- _ASSIGNED TASK_
Reproduce each line from the records that holds "computer".

- _MATERIAL PROVIDED_
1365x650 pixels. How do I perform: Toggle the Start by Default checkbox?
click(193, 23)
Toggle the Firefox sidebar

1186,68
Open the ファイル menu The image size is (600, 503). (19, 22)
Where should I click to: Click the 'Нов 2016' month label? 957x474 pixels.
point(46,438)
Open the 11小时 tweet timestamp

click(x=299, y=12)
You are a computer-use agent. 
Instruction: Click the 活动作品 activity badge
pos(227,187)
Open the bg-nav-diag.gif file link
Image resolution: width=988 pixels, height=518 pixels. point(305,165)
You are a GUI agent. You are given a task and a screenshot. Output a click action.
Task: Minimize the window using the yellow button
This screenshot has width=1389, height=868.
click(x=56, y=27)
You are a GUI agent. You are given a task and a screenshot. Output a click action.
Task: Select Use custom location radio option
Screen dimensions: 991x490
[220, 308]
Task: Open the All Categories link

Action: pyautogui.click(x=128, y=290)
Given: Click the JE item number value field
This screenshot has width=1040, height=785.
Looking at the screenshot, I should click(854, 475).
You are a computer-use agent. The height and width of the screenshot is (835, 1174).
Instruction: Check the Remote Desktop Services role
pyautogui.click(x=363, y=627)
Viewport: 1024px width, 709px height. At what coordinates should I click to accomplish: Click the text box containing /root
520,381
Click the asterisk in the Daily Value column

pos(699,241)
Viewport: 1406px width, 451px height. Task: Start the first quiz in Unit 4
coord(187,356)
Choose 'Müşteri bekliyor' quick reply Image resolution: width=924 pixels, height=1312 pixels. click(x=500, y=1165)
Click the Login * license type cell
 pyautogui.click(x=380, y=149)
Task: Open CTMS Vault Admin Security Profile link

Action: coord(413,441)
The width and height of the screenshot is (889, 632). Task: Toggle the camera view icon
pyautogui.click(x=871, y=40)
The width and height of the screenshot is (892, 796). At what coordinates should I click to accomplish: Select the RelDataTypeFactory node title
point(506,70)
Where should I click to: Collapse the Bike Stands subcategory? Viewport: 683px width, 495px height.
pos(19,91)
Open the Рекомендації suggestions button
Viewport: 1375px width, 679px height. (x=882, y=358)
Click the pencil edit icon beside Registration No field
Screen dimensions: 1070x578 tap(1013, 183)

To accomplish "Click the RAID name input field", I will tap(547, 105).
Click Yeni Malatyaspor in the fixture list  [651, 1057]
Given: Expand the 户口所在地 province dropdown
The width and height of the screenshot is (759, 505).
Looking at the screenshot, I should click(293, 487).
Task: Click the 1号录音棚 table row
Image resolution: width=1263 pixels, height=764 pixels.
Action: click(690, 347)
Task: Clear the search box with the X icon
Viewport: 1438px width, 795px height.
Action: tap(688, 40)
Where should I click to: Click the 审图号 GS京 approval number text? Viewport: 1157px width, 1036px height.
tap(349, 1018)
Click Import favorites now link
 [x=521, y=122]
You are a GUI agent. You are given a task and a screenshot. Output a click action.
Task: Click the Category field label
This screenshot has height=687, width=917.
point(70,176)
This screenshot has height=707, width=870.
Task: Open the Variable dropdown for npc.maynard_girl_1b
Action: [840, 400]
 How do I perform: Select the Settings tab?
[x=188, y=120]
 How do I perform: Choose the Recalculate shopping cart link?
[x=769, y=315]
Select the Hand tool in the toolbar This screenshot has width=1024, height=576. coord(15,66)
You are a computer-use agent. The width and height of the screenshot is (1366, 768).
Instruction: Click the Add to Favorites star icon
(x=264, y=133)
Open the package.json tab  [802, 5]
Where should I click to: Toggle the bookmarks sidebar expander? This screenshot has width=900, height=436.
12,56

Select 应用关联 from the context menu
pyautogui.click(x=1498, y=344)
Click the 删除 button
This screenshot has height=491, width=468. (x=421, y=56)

- _RESPONSE AREA_
You are a computer-use agent. 
You are a computer-use agent. The height and width of the screenshot is (835, 1174).
You are a computer-use agent. The width and height of the screenshot is (1366, 768).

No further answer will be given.